(Entries taken from a collection)

───

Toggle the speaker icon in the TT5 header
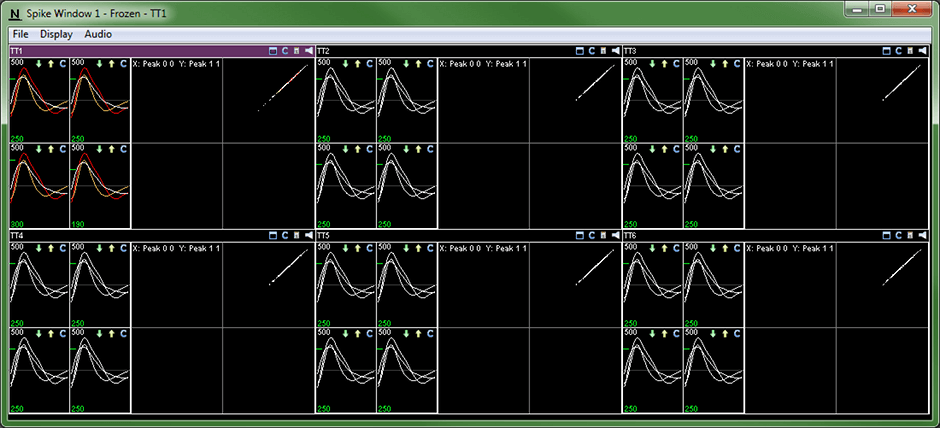The height and width of the screenshot is (428, 940). [615, 236]
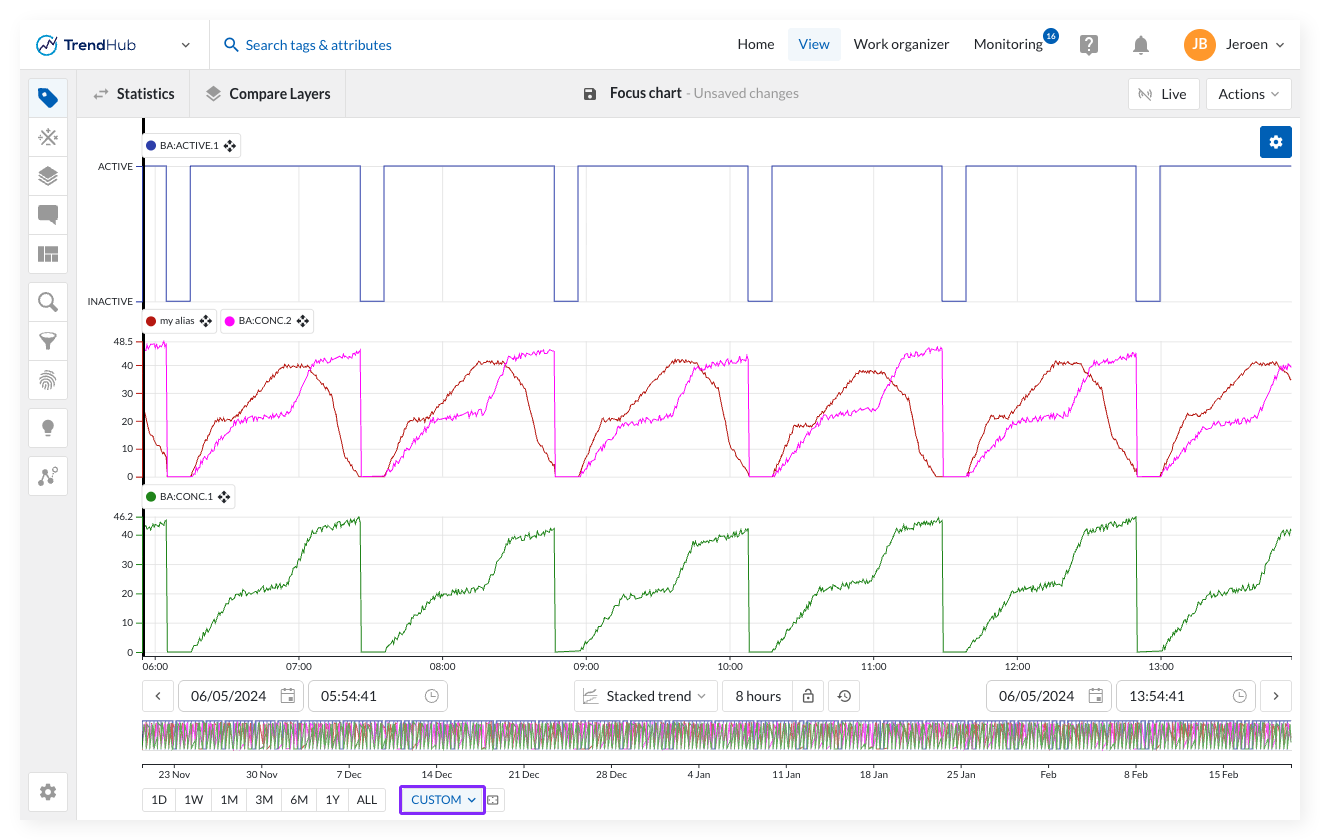
Task: Open the fingerprint icon in sidebar
Action: click(x=48, y=380)
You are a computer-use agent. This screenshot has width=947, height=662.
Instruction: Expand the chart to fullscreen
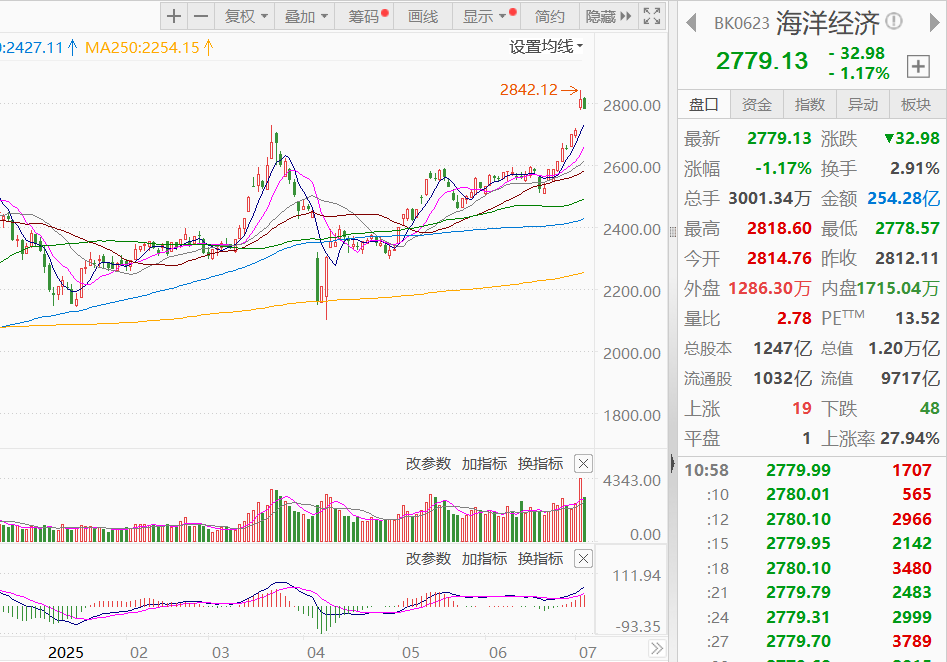coord(652,16)
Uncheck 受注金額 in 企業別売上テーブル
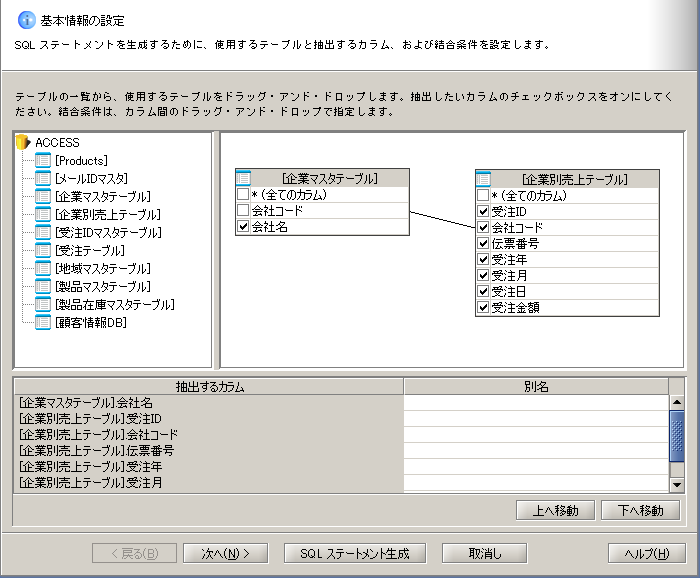Screen dimensions: 700x578 (484, 308)
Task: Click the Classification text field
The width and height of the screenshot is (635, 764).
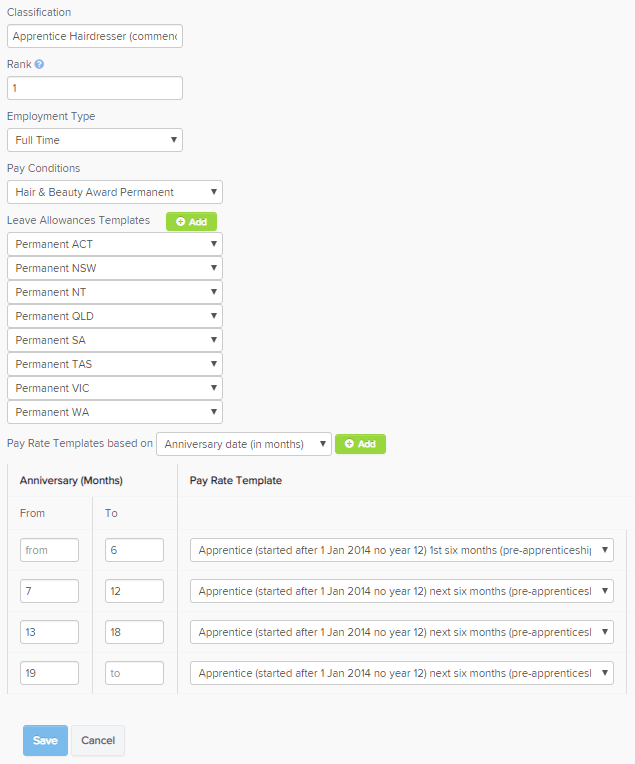Action: coord(95,36)
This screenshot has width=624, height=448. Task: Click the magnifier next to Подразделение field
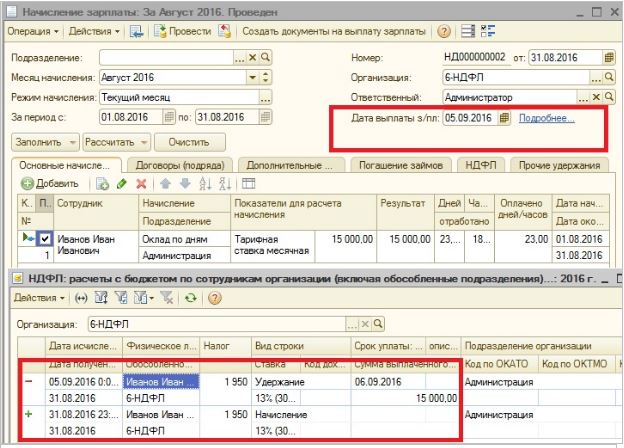pyautogui.click(x=265, y=58)
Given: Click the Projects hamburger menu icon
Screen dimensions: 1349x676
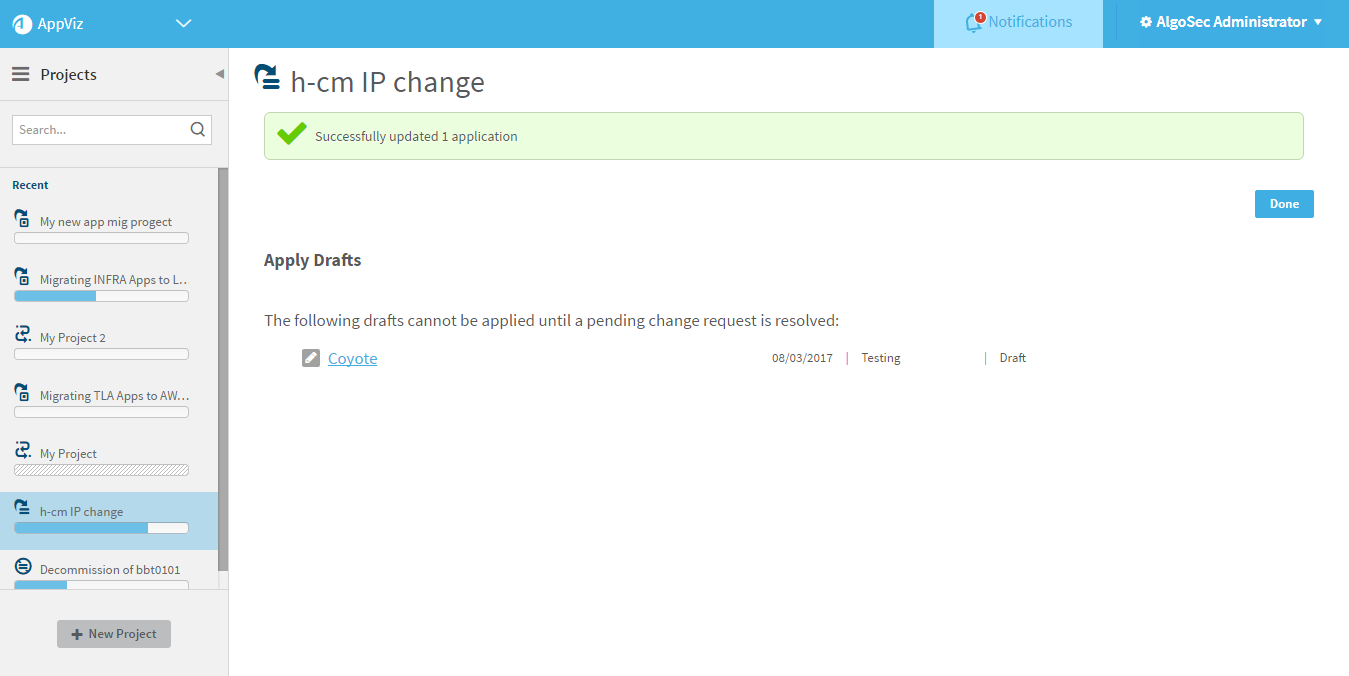Looking at the screenshot, I should click(x=20, y=75).
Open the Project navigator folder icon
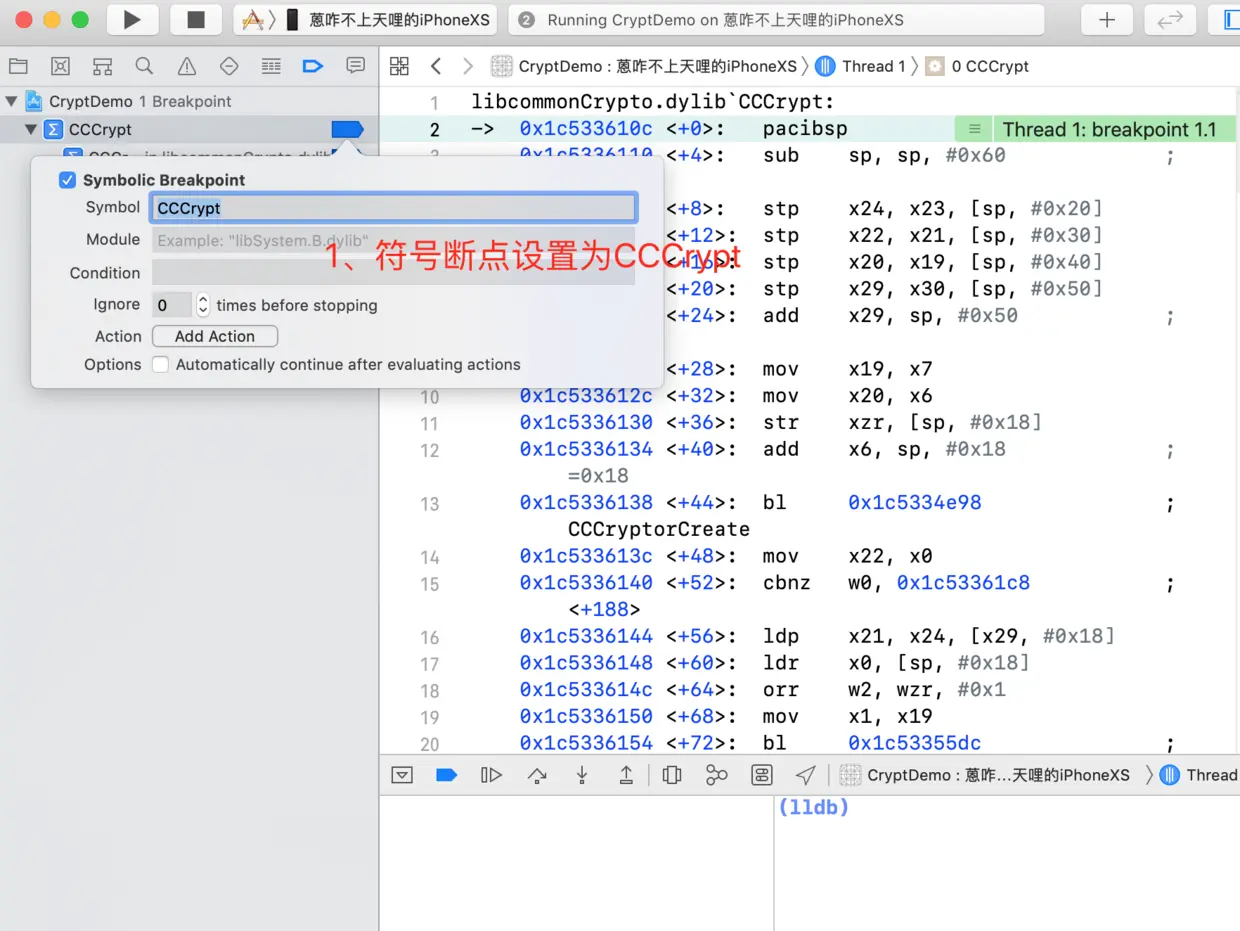 pyautogui.click(x=19, y=66)
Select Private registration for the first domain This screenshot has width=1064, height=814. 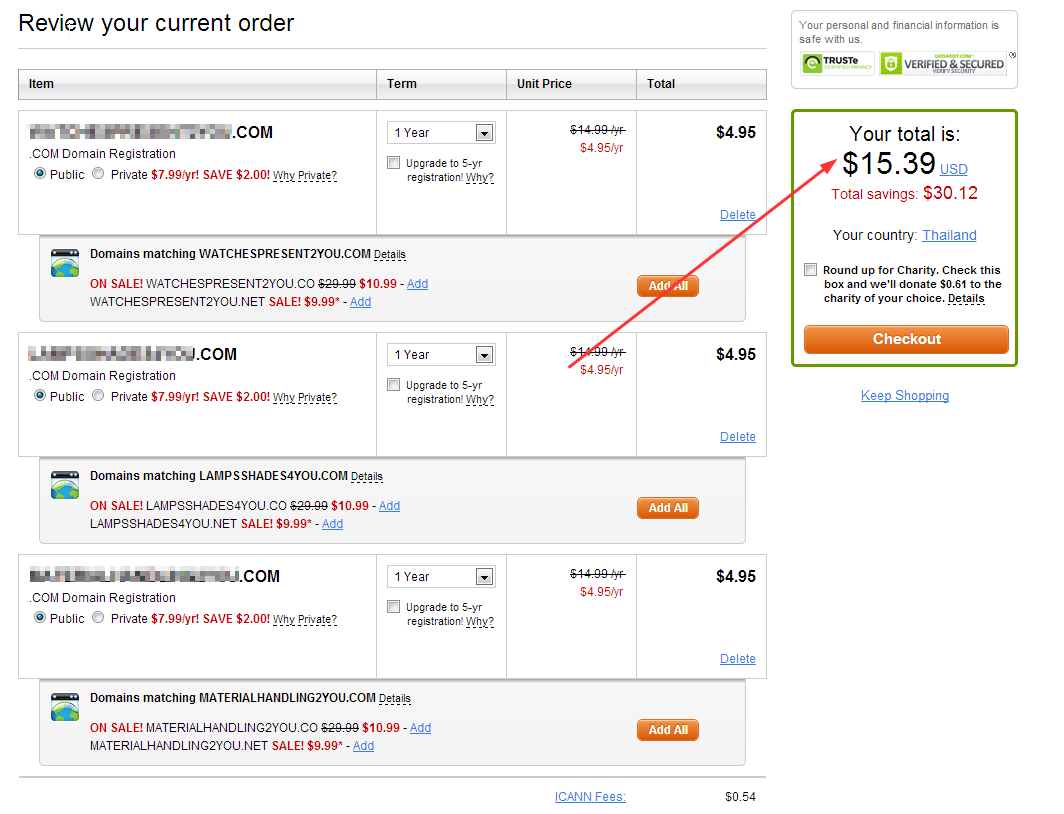coord(98,174)
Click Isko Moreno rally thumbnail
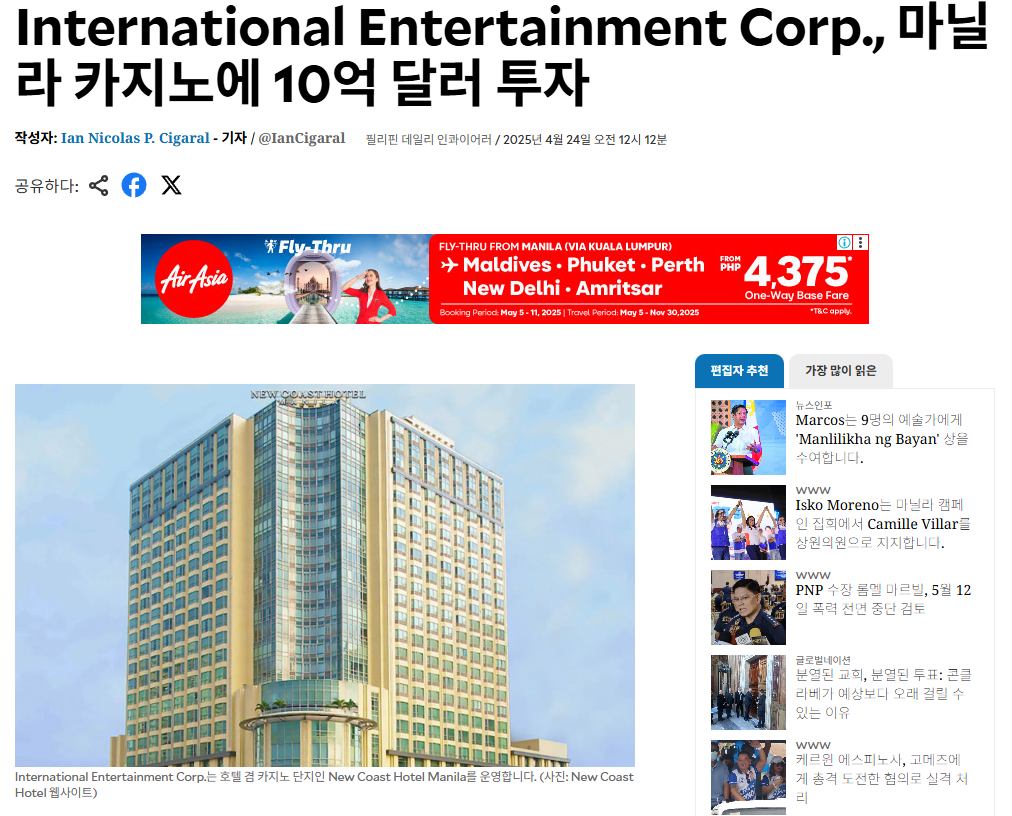This screenshot has height=816, width=1012. point(748,522)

───

§ **PROBLEM DETAILS**: Begin at the first line of the entries and stop after the line holding "You are a computer-use"; repeat those lines exactly, but not the pictures.

§ **EXERCISE ANSWER**:
Toggle the speaker icon in the TT5 header
The height and width of the screenshot is (428, 940). [615, 236]
Task: Open the fingerprint icon in sidebar
Action: click(x=48, y=380)
You are a computer-use agent. This screenshot has width=947, height=662.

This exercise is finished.